---------- DATA LISTING ----------

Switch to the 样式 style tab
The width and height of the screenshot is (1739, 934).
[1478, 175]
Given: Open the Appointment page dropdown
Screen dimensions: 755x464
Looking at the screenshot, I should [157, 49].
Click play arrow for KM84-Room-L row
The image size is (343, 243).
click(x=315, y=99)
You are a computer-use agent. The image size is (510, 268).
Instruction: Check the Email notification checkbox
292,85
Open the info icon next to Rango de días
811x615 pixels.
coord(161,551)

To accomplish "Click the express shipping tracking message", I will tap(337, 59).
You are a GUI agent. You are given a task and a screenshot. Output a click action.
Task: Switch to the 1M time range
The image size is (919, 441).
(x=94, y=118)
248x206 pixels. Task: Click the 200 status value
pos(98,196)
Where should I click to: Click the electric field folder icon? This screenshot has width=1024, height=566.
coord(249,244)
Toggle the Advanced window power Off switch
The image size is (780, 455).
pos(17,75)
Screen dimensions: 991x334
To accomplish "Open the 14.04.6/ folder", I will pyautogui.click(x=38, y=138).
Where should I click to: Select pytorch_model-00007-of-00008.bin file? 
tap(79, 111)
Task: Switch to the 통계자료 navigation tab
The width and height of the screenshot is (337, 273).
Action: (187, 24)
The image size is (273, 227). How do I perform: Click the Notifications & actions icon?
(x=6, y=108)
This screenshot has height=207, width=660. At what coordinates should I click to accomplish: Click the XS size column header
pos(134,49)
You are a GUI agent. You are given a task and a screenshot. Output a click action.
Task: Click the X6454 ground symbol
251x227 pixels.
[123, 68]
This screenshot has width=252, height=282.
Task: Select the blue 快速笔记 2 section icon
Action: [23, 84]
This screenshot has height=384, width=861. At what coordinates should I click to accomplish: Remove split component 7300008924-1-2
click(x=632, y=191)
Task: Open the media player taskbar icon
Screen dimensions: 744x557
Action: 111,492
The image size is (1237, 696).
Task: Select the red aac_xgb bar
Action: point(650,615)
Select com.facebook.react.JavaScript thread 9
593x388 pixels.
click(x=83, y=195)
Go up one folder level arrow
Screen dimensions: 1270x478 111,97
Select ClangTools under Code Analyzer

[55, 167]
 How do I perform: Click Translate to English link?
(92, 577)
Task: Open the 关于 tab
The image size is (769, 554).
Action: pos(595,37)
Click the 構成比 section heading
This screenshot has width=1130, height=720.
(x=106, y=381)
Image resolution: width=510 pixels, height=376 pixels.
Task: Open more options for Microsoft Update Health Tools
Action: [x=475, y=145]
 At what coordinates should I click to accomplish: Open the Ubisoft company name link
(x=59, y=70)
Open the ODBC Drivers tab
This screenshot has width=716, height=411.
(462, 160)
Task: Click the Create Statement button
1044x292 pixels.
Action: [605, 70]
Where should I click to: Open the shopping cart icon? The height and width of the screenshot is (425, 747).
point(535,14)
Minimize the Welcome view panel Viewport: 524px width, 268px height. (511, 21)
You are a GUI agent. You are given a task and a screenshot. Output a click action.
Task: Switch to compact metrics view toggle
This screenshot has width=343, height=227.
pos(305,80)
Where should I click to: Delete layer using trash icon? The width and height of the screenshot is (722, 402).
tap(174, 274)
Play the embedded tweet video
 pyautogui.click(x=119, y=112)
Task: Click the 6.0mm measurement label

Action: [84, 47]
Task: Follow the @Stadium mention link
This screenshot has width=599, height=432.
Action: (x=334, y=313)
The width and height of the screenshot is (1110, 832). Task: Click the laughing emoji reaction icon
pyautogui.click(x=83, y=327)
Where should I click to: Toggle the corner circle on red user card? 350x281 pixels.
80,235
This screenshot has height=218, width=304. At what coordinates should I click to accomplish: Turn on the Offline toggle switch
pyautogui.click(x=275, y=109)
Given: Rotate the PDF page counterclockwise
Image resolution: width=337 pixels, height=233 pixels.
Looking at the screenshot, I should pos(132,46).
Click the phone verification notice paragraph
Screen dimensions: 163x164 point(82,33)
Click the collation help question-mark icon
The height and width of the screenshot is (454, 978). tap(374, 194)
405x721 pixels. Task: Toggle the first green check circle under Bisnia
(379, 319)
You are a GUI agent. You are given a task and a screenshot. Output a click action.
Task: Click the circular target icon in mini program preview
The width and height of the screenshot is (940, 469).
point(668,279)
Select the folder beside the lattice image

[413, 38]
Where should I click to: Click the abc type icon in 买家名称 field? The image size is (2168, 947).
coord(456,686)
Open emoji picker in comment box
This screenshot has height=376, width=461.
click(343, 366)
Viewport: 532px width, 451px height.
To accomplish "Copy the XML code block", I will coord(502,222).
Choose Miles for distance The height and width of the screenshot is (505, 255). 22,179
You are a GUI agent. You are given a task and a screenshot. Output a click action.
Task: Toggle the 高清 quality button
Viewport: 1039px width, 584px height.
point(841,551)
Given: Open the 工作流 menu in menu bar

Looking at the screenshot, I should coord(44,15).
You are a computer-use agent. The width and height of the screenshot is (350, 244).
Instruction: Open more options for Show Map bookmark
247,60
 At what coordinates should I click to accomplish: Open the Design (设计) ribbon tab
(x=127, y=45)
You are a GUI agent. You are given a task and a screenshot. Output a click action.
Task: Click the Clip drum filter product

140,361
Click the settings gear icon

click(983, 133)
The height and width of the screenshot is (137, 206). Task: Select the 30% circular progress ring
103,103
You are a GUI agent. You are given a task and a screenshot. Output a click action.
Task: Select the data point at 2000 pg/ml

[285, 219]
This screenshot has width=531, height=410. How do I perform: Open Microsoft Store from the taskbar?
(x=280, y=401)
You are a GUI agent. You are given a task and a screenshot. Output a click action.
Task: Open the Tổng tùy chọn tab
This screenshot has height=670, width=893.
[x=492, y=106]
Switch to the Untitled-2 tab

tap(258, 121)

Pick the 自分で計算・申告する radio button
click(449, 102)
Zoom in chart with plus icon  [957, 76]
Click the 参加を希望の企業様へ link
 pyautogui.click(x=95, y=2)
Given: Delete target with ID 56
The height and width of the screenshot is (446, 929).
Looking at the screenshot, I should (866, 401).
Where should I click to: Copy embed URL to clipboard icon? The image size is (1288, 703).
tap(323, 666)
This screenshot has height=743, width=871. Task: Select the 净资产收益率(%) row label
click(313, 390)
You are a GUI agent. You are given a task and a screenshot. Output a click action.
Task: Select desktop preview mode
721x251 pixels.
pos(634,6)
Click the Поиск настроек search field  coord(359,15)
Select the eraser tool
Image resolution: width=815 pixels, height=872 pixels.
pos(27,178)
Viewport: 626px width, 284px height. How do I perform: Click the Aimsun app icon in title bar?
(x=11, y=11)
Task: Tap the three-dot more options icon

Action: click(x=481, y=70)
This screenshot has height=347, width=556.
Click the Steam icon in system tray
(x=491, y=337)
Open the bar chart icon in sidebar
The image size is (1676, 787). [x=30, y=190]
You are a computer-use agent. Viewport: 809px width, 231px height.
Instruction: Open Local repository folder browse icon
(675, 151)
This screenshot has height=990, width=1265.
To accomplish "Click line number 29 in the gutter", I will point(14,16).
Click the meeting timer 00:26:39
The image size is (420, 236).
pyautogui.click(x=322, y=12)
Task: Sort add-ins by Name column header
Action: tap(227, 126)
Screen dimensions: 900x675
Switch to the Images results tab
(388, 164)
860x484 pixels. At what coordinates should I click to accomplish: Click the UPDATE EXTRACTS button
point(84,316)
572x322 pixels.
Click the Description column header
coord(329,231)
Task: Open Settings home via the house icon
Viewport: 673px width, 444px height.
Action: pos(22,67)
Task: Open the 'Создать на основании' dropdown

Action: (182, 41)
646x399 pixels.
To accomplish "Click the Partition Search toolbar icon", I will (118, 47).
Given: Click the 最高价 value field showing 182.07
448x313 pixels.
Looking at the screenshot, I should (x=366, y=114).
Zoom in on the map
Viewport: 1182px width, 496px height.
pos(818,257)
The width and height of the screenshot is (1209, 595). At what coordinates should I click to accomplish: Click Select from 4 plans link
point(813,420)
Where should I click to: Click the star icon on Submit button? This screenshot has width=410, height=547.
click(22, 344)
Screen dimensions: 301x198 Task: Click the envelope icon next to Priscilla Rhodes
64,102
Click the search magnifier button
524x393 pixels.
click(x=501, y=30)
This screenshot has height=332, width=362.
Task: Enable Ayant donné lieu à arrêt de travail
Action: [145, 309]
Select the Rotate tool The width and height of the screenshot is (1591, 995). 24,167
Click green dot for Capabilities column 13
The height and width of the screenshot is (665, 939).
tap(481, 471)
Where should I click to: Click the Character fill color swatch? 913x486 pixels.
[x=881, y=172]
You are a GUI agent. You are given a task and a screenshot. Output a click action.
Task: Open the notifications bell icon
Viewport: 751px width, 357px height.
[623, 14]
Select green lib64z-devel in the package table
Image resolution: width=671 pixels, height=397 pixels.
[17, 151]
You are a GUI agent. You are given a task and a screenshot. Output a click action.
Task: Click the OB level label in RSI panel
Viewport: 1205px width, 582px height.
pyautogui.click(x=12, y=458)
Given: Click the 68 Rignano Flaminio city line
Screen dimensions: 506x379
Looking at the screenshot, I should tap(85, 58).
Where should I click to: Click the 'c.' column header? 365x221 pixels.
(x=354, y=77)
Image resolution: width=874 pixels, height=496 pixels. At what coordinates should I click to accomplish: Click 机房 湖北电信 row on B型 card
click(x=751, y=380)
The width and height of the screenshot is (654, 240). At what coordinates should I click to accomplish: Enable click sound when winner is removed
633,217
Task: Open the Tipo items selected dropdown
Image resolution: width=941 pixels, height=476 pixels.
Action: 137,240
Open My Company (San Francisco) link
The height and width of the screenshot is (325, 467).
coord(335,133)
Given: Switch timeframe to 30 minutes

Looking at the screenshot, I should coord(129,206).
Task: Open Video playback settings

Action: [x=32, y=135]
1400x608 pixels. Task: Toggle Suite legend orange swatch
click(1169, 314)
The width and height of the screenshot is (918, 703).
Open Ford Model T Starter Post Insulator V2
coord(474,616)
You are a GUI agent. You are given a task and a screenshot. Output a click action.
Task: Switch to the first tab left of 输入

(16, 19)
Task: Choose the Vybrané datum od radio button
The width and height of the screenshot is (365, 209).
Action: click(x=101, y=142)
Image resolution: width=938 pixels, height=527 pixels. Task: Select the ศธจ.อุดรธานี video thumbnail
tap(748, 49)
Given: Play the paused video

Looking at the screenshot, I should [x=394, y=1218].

----------

* _TASK ITEM_
After locating the line that contains "Given: Open the Appointment page dropdown", please copy exactly every line from the start of the records through it, and nothing else.

* _EXERCISE RESPONSE_
Switch to the 样式 style tab
The width and height of the screenshot is (1739, 934).
[1478, 175]
Given: Open the Appointment page dropdown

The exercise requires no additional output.